# Written request
Copy every line of the listing below word for word, leaving out the pictures.

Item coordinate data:
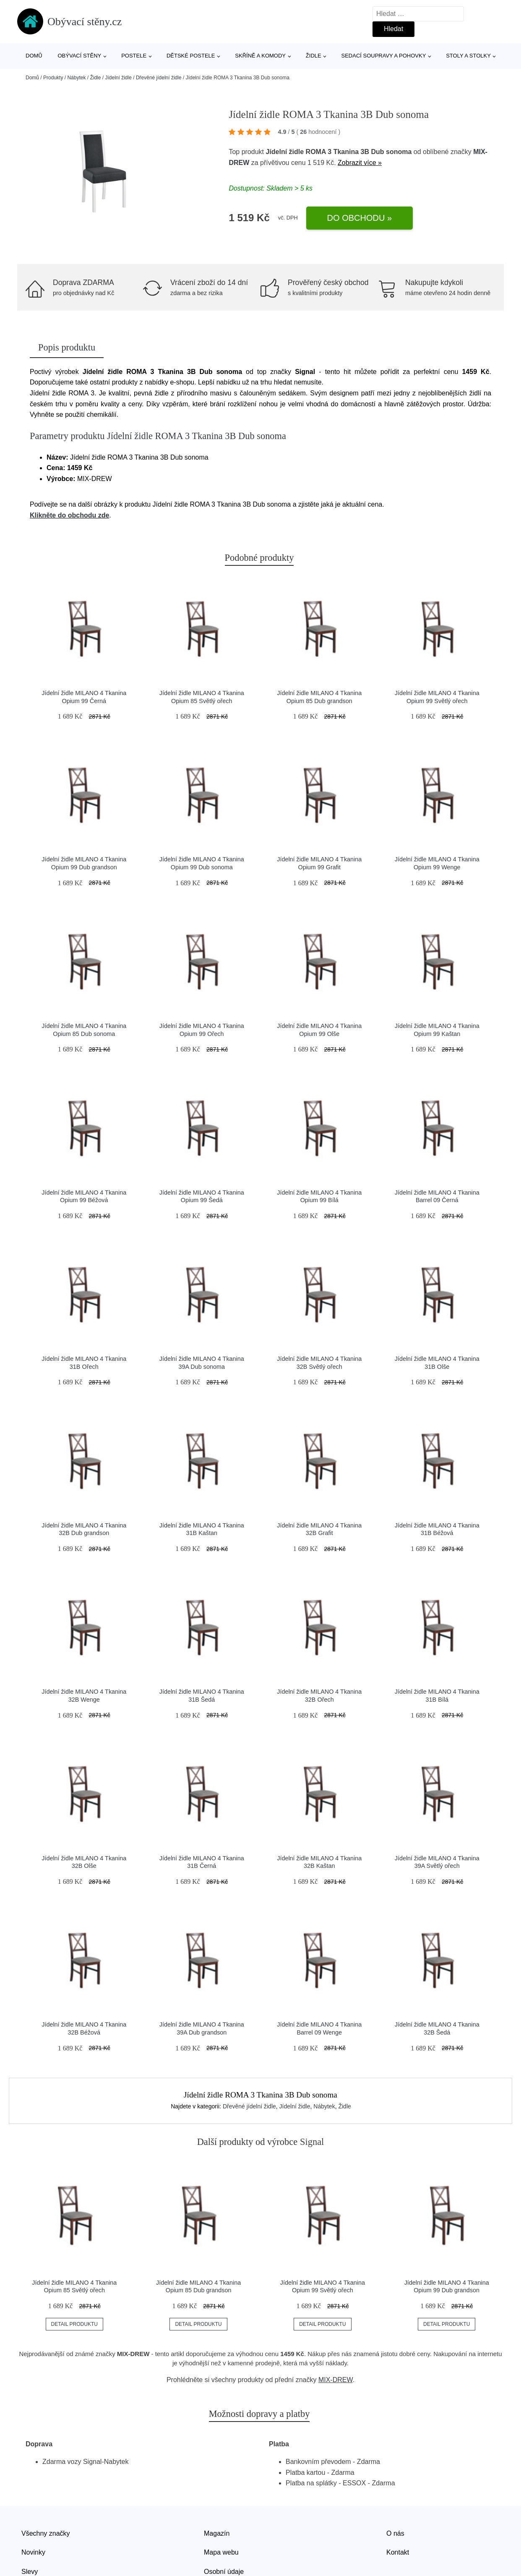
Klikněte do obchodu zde (69, 515)
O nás (395, 2533)
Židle (313, 55)
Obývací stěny (80, 55)
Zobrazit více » (360, 162)
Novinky (33, 2552)
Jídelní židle (118, 78)
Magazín (216, 2533)
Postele (133, 55)
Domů (34, 55)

# The completed task
Klikněte do obchodu zde (69, 515)
O nás (395, 2533)
Židle (313, 55)
Obývací stěny (80, 55)
Zobrazit více » (360, 162)
Novinky (33, 2552)
Jídelní židle (118, 78)
Magazín (216, 2533)
Postele (133, 55)
Domů (34, 55)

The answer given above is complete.